ABSTRACT

Sexual licentiousness and promiscuity is one of the common reproaches against the foreign nations in the Bible. The foreigners are depicted as being sexually and morally degenerate. Contact with foreigners, especially on the part of Israelites with foreign women, seduces the lawful man into fornication and makes him unclean and morally inferior. By accusing the foreign nations, the moral and the religious become two sides of the same coin. Israel must not behave like the nations because contact with them leads astray from the ‘uniqueness’ of the ‘unique’ Israelite God, although that uniqueness is based on establishing an image of sexual deviance on the part of other nations.
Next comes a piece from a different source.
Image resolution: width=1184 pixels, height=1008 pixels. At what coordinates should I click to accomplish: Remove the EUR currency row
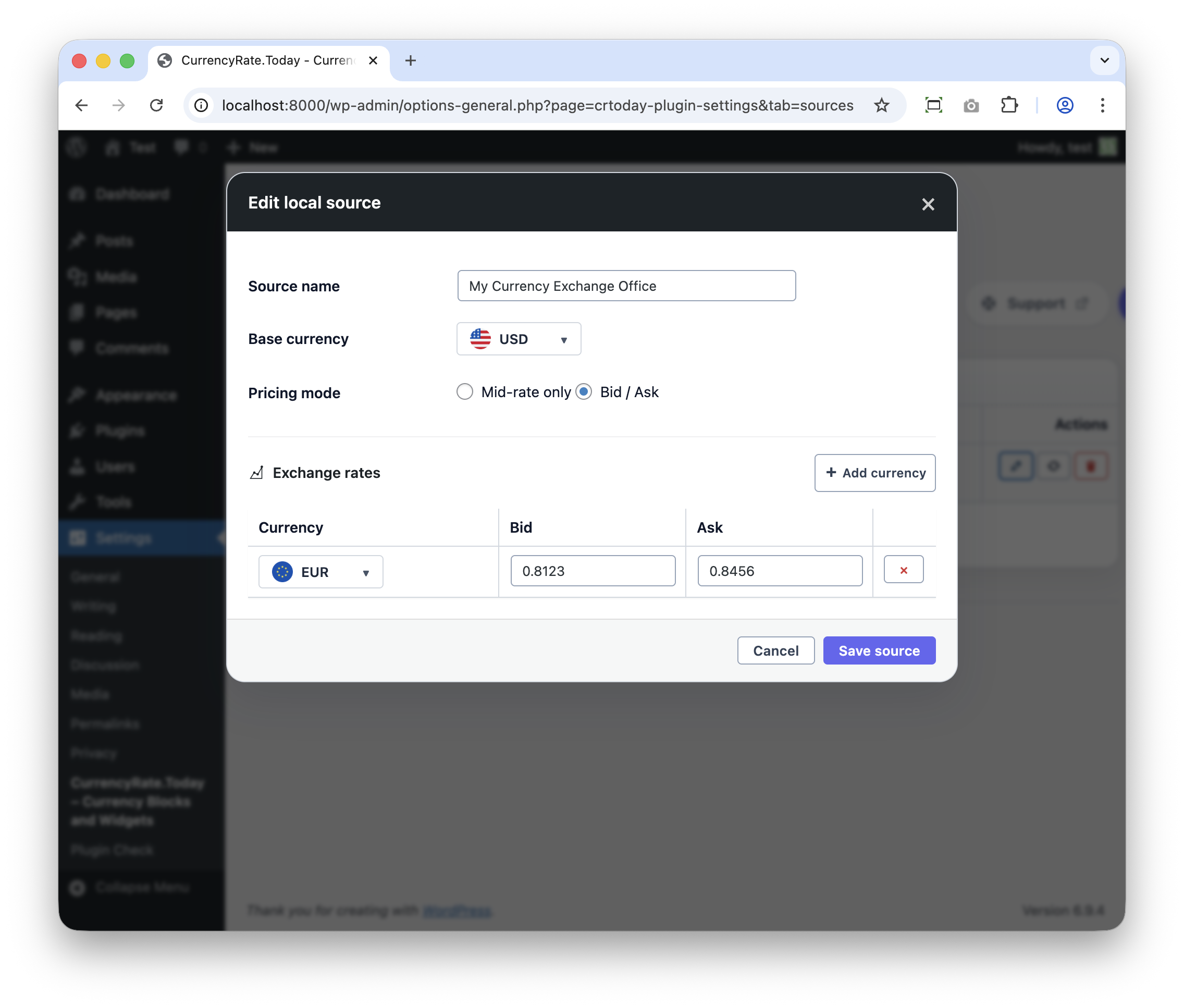point(903,570)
Thus, bowing down before foreign gods becomes synonymous to sexual engagement and vice versa. From the nineteenth century onward scholars have often been too quick to take these portrayals as reflecting the reality of religious practice, rather than recognizing this as a form of intra-religious polemic between Syro-Phoenician religions in the Southern Levant, of which the Israelite religion was one; an Israelite religion living side by side with a Canaanite religion is the wrong appreciation. Preoccupation with this form of sexualized demarcation and willingness to accept it as indicative of actual cultic practices in the region suited Victorians’ own rhetorical efforts to remove or denigrate sex within the public sphere.